Narcolepsy is a sleep disorder that causes people to fall asleep uncontrollably during the day. It also includes features of dreaming that occur while awake. Other common symptoms include sleep paralysis, hallucinations and cataplexy.

About one out of every 2,000 people is known to have narcolepsy. The chance that you have narcolepsy is higher when a relative also has it. It is very rare for more than two people in the same family to have this sleep disorder. It affects the same number of men and women.

Puzzling? It sure is - but Susumu Tanaka, PhD, of the Tokyo Institute of Psychiatry in Japan has written the first report to identify the biological markers of narcolepsy using gene expression in white blood cells. He finds that the MX2 gene, which is relevant to the immune system, is significantly less expressed in narcoleptics compared with normal subjects.



Tanaka gathered a pool of total ribonucleic acid (RNA) – a nucleic acid polymer that plays several important roles in the processes that translate genetic information from DNA into protein products – from 12 patients with narcolepsy with cataplexy and from 12 age- and sex-matched healthy controls.

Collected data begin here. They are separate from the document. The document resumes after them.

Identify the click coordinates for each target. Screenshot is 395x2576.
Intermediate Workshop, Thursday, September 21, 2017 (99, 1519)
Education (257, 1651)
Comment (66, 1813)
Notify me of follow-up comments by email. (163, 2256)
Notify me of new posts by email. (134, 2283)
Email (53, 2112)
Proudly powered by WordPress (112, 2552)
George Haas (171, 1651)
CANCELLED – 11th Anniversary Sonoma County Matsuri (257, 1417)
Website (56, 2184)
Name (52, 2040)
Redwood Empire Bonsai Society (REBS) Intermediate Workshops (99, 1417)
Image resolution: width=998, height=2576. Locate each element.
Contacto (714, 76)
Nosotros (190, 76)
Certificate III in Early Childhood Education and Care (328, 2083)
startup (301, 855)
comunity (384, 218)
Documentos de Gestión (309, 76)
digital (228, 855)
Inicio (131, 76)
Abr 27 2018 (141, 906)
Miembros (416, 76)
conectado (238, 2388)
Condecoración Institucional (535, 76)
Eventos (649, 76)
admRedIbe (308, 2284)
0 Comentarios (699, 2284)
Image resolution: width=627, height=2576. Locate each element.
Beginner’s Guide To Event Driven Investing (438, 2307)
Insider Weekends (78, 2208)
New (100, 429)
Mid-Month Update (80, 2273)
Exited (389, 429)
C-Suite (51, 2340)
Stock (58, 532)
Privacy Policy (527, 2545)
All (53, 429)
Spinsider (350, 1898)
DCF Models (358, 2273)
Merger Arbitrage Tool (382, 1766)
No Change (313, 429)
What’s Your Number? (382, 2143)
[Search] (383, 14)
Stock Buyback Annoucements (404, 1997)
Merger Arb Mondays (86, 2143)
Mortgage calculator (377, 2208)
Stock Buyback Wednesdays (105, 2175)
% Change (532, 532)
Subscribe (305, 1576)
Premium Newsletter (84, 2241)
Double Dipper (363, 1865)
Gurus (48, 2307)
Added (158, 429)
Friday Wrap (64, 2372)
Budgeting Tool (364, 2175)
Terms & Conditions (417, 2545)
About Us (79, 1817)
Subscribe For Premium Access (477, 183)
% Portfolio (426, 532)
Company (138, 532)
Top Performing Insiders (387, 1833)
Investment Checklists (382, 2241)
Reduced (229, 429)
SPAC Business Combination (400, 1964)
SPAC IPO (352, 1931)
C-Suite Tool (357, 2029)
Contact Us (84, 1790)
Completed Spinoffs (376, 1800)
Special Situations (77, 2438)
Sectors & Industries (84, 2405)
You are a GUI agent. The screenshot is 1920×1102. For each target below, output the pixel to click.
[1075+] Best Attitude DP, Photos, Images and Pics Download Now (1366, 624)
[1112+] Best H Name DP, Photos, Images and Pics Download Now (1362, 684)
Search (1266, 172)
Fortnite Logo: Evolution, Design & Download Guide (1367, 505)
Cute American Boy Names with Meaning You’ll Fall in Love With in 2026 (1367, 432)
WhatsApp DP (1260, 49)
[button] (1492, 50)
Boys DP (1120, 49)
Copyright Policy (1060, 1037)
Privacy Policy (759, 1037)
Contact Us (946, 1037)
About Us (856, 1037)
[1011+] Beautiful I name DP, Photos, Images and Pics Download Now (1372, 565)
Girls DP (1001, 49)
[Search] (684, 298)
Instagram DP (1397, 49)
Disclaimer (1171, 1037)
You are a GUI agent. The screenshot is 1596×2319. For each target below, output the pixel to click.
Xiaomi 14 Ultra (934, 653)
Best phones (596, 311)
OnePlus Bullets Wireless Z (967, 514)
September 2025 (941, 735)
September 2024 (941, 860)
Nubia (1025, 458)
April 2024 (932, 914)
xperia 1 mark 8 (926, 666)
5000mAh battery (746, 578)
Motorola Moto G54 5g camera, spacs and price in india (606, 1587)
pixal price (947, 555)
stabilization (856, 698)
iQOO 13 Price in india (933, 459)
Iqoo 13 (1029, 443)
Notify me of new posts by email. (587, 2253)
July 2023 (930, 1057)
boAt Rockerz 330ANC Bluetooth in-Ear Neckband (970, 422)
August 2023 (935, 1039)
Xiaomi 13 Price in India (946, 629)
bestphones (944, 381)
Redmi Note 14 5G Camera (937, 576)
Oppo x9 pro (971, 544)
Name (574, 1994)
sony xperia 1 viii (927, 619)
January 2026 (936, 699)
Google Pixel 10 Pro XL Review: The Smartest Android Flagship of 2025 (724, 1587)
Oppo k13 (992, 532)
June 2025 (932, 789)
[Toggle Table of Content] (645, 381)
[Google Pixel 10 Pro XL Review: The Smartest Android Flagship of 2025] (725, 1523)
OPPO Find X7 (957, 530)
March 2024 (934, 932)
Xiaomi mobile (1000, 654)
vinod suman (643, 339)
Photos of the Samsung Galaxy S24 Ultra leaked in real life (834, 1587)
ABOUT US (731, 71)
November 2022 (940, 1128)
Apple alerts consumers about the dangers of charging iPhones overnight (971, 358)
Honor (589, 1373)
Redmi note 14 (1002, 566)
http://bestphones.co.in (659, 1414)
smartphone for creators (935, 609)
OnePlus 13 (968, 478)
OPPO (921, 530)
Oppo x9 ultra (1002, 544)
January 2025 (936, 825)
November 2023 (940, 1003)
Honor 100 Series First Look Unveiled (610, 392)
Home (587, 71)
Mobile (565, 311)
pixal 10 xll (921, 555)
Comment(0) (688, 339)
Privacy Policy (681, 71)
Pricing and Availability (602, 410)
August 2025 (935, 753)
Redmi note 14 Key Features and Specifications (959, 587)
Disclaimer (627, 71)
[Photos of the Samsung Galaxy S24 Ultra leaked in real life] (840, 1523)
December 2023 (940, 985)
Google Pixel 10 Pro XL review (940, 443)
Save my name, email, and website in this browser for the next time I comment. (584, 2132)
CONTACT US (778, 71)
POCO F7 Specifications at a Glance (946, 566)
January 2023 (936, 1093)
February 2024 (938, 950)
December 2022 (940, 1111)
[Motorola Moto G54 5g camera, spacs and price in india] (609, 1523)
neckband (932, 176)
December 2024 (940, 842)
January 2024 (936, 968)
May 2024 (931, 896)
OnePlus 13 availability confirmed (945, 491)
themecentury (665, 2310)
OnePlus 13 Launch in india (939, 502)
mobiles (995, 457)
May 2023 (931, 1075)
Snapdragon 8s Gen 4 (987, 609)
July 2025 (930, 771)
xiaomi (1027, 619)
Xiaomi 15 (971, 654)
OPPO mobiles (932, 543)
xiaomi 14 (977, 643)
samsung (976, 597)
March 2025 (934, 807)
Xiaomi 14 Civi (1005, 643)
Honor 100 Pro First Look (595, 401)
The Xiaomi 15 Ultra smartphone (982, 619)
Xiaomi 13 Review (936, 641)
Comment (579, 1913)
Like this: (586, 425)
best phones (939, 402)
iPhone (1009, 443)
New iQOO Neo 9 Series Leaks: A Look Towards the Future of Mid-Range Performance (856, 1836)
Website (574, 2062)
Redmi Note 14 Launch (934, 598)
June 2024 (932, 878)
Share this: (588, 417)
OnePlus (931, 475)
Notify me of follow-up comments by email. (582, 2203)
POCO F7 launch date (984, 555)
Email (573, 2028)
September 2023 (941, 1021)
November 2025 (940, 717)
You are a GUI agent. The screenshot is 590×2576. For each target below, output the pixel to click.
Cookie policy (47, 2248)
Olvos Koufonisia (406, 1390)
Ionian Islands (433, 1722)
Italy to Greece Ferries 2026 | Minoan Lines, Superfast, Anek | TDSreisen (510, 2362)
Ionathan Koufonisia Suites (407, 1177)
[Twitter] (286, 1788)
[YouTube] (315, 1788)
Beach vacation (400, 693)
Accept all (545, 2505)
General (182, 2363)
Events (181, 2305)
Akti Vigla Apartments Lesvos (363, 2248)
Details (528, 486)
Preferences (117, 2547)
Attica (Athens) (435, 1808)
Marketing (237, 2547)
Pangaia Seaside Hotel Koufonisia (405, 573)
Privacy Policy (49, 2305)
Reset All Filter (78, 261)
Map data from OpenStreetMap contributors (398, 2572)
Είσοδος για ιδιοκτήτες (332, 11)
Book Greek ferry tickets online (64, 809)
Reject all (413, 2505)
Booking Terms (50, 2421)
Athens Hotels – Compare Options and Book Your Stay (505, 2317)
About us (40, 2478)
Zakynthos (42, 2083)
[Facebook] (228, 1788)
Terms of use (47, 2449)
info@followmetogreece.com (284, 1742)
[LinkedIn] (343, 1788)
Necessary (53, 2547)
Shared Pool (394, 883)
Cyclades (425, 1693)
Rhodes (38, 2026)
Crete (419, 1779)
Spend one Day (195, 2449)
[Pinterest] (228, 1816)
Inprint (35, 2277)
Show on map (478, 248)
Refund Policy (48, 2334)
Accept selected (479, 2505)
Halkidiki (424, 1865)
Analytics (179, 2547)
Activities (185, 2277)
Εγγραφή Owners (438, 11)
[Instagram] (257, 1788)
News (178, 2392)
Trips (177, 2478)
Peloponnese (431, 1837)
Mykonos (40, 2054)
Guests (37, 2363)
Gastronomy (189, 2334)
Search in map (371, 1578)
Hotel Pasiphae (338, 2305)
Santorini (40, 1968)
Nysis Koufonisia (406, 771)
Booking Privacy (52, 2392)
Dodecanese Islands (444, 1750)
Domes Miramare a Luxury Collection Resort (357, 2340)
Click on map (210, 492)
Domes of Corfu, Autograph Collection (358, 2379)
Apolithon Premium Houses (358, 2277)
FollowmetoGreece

The pooled samples were initially screened for candidate genes for narcolepsy by differential display analysis using annealing control primers (ACP).

The second screening of the samples was carried out by semiquantitative polymerase chain reaction (PCR) – a biochemistry and molecular biology technique for isolating and exponentially amplifying a fragment or sequence of interest of DNA, via enzymatic replication, without using a living organism – using gene-specific primers.

Finally, the expression levels of the candidate genes were further confirmed by quantitative real-time PCR using a new set of samples: 20 patients with narcolepsy with cataplexy and 20 healthy controls.

According to the study, the second screening revealed differential expression of four candidate genes, among which MX2 was confirmed as a significantly down-regulated gene in the white blood cells of narcoleptic patients by quantitative real-time PCR.

“In narcolepsy, it has been suggested that specific alterations in the immune system occur, and it’s important for pathophysiology of this disorder,” said Tanaka. “We thought that we can get these specific alterations by a differential display method using white blood cells. In this study, we applied the new ACP technology to RNA extracted from blood cells and successfully identified the MX2 gene as a dysregulated gene in narcoleptic patients. However, the direct relationship of this gene in narcolepsy has not been elucidated. Further study is needed to explore the functional relationship between the MX2 gene and narcolepsy and characterize the effect of interferons in narcolepsy.”